Machine learning
Your Task:
You must develop logistic regression, decision tree and neural network models that will identify whether stores will perform well or poorly. You can use Orange, Python, R, or any data mining package of your choice. The data for the assignment is in a file storedata.csv, which you can download from the same place you found this document. The data dictionary is given at the end of this document. You must follow the correct methodology to use the data to build and test your models.
What to Submit:
You must submit a single page infographic poster showing the results of your analysis. Create the poster using a word processor (like Word) or a presentation package (like PowerPoint).
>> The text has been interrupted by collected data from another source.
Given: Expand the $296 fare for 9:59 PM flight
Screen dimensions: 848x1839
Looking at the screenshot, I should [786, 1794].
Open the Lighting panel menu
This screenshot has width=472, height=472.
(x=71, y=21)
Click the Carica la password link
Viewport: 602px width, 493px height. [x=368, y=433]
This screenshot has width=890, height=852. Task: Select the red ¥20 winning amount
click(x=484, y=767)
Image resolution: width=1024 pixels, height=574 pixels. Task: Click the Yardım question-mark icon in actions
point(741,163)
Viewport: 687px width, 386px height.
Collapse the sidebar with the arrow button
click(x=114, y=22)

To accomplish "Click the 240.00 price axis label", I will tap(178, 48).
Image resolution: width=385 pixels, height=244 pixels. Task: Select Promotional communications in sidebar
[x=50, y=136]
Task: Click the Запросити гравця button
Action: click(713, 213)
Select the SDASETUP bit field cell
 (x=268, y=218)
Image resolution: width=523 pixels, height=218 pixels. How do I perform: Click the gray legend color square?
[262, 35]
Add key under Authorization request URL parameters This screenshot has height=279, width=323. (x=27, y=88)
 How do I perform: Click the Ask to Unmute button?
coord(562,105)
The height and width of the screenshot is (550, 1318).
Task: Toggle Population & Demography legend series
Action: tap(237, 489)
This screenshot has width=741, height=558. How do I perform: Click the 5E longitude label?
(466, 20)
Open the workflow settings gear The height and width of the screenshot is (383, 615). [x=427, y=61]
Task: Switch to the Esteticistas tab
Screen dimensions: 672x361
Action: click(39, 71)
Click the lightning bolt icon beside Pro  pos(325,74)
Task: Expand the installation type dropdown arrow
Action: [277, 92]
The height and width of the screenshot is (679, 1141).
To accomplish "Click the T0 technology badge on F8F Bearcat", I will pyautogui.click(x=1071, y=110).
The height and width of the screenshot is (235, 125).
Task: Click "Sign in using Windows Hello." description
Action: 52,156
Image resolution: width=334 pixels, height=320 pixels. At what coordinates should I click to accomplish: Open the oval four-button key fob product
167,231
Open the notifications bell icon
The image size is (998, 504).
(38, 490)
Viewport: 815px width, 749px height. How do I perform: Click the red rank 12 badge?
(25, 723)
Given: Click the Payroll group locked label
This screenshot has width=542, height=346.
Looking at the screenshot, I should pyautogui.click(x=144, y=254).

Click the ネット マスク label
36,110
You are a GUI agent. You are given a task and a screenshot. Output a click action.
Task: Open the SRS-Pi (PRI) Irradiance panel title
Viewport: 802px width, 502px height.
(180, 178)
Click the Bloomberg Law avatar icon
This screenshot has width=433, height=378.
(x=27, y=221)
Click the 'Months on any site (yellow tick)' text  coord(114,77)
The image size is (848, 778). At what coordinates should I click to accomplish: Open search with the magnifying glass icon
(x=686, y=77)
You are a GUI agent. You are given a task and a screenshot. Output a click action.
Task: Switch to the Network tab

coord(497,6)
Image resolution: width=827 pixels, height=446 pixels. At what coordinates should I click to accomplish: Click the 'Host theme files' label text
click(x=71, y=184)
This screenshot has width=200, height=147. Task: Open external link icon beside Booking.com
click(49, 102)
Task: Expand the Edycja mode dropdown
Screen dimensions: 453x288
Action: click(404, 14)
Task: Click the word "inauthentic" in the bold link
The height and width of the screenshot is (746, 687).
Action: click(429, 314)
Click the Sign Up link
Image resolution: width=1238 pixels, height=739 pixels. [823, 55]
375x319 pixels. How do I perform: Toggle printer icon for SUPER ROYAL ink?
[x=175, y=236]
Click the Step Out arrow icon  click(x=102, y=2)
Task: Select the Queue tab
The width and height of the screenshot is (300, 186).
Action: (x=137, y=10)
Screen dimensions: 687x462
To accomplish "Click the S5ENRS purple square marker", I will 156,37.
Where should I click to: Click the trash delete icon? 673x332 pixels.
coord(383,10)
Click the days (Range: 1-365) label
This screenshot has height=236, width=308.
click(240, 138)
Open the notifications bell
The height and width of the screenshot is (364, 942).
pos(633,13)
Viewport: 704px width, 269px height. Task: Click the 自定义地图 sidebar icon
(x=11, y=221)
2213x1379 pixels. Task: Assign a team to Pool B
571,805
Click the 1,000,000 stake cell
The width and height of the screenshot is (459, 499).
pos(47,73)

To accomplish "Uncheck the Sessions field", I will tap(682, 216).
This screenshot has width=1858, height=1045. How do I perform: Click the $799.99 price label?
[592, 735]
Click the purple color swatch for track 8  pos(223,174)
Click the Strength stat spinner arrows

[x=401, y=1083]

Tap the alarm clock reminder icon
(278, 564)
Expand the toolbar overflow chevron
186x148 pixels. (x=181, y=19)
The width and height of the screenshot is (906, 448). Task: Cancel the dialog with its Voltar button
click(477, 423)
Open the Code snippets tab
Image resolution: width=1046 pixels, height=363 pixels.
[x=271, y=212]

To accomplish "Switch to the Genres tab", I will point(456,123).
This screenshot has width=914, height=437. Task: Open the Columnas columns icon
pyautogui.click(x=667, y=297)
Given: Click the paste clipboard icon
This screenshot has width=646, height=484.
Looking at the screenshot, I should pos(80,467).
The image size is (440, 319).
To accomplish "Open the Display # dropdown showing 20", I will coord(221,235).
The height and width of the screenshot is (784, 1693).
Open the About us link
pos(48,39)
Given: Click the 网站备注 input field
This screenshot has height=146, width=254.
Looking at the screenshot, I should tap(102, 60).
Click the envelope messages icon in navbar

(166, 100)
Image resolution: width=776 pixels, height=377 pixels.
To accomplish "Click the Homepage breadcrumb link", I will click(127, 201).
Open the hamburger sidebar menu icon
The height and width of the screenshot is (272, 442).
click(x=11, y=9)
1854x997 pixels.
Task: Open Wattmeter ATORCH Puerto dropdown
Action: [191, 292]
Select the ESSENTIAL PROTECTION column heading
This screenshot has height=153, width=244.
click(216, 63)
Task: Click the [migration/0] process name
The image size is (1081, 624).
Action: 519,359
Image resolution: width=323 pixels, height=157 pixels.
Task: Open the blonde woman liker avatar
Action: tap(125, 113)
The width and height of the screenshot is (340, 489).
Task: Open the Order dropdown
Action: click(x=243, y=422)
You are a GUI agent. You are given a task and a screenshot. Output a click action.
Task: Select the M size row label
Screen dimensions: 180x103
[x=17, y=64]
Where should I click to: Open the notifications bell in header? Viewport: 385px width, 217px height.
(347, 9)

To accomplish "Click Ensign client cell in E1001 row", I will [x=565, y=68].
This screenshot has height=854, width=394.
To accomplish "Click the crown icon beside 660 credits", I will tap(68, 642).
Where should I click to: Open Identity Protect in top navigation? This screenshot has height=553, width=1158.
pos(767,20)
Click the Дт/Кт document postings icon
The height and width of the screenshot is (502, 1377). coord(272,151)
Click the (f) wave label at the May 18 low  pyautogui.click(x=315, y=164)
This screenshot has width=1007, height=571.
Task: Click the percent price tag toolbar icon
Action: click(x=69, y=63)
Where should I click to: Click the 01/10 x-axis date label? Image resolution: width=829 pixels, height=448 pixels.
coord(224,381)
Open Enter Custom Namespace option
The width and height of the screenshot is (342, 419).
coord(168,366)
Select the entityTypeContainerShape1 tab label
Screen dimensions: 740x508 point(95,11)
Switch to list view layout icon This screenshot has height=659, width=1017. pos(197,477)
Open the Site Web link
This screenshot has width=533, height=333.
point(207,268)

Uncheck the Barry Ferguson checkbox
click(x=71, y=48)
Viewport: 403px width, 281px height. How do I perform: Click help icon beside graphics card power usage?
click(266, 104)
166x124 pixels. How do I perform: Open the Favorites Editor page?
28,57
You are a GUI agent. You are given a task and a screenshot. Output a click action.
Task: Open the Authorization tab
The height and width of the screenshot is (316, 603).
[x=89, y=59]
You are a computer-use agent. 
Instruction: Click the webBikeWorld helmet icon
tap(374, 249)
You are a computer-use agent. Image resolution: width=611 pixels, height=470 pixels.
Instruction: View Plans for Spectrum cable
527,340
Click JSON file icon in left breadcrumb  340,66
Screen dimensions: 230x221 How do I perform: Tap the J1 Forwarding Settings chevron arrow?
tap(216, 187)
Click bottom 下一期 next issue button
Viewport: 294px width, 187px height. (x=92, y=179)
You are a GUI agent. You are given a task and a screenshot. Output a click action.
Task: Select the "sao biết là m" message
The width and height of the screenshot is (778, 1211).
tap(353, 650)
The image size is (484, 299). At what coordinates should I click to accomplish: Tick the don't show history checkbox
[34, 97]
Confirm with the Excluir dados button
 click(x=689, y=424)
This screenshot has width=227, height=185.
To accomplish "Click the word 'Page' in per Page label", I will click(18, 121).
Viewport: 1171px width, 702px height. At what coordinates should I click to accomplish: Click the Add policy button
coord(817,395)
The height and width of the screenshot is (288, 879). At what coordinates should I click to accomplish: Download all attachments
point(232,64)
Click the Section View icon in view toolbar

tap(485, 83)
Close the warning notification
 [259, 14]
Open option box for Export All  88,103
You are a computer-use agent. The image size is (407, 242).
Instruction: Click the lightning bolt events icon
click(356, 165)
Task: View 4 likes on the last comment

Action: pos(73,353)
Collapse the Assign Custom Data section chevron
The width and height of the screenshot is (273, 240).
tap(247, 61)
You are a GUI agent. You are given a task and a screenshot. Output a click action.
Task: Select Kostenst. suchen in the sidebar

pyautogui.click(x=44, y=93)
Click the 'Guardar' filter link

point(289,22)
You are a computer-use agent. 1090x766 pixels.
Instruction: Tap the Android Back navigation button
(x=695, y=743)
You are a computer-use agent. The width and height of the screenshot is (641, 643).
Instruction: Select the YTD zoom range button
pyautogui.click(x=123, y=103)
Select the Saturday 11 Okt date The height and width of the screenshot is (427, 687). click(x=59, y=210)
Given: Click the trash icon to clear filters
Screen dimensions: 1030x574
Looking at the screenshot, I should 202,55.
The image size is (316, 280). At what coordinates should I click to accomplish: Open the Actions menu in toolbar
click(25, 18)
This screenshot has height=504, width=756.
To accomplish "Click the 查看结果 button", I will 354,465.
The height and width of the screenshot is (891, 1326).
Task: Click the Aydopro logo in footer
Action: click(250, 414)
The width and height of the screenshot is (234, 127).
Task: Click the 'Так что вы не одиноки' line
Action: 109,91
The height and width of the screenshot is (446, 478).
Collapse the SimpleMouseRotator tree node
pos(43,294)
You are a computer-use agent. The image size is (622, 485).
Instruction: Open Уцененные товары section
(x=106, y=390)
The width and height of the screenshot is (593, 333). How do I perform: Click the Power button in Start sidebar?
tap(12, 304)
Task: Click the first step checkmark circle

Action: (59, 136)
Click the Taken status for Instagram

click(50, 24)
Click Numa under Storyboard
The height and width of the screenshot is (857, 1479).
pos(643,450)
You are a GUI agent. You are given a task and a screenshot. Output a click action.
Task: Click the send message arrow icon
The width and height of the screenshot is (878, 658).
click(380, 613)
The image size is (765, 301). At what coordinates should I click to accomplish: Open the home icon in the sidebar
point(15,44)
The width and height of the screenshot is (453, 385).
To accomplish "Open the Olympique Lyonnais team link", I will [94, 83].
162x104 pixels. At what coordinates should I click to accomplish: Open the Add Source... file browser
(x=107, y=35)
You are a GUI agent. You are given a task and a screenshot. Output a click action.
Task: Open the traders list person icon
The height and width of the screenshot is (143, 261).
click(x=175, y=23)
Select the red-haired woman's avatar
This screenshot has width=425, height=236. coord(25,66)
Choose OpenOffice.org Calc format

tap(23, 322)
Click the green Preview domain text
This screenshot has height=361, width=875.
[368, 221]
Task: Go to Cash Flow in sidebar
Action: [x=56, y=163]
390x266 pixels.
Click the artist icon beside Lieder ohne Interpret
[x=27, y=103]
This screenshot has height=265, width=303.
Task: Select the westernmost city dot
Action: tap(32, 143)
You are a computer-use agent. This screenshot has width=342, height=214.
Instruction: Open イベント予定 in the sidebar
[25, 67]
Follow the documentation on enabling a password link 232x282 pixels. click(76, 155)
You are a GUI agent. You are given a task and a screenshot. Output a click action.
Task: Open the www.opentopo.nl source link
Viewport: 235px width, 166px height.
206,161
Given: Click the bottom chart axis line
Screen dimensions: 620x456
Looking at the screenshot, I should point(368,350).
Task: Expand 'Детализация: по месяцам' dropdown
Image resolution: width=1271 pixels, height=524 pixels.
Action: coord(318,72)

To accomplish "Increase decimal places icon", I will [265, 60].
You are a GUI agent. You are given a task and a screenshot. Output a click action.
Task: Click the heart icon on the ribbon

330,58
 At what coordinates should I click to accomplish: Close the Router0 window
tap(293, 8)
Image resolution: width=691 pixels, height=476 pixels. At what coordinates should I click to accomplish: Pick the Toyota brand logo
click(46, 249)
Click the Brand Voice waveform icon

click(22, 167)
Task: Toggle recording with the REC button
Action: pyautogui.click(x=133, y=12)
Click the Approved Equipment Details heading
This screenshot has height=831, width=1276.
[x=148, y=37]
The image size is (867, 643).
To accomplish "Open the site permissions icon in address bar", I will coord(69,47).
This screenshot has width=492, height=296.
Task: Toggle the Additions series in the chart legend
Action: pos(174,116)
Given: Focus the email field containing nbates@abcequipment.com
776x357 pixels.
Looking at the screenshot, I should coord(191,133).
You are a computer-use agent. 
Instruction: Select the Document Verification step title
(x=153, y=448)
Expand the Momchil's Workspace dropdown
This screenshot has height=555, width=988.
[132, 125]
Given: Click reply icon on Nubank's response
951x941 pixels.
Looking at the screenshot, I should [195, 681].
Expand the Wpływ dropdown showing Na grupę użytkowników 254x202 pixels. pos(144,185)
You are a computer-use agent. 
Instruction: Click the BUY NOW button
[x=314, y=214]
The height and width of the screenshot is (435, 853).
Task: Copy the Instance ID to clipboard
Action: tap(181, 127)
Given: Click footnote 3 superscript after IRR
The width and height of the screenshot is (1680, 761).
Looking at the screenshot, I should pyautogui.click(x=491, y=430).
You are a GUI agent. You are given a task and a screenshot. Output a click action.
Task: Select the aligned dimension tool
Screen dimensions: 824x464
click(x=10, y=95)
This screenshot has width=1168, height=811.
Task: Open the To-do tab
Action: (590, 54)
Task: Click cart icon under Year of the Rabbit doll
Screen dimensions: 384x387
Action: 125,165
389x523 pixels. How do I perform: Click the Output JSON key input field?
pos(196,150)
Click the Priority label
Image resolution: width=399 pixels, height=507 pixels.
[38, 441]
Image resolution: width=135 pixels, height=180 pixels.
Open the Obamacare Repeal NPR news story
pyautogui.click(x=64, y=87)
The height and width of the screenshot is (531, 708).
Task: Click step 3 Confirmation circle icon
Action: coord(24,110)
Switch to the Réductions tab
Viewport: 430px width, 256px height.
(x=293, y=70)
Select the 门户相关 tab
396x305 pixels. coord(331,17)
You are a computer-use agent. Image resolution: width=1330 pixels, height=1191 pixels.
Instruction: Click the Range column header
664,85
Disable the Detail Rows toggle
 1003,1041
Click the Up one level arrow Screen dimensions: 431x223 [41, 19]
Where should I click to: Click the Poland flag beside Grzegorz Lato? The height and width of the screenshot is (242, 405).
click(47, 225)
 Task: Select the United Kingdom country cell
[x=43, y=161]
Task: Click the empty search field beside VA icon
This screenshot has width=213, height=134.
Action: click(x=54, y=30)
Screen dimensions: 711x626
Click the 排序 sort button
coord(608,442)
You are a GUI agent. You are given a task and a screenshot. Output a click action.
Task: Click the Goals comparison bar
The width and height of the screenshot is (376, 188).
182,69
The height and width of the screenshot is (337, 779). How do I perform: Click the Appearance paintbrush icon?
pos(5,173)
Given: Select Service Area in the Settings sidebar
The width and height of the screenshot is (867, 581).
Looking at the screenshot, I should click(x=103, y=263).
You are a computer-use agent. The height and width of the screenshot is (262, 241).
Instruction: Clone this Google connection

Set the page size to A3 and use a 12pt font. You can choose the layout, but you must include:
1. Put your student number (not your name) at the top of the poster
2. A list of the steps you took to carry out the project, including details of the train / validate / test split that you chose;
3. A table showing which variables you used and whether your model treats them as numeric (continuous or discrete) or categorical. Explain one consequence of your choices;
4. A single example of how you used a histogram to detect an error in the data and what you did to fix that error. State the data cleaning operation you carried out;
5. A table showing the different models and hyper parameters you trained, along with the correct metric for each; Add a sentence on how you chose the hyper parameter values.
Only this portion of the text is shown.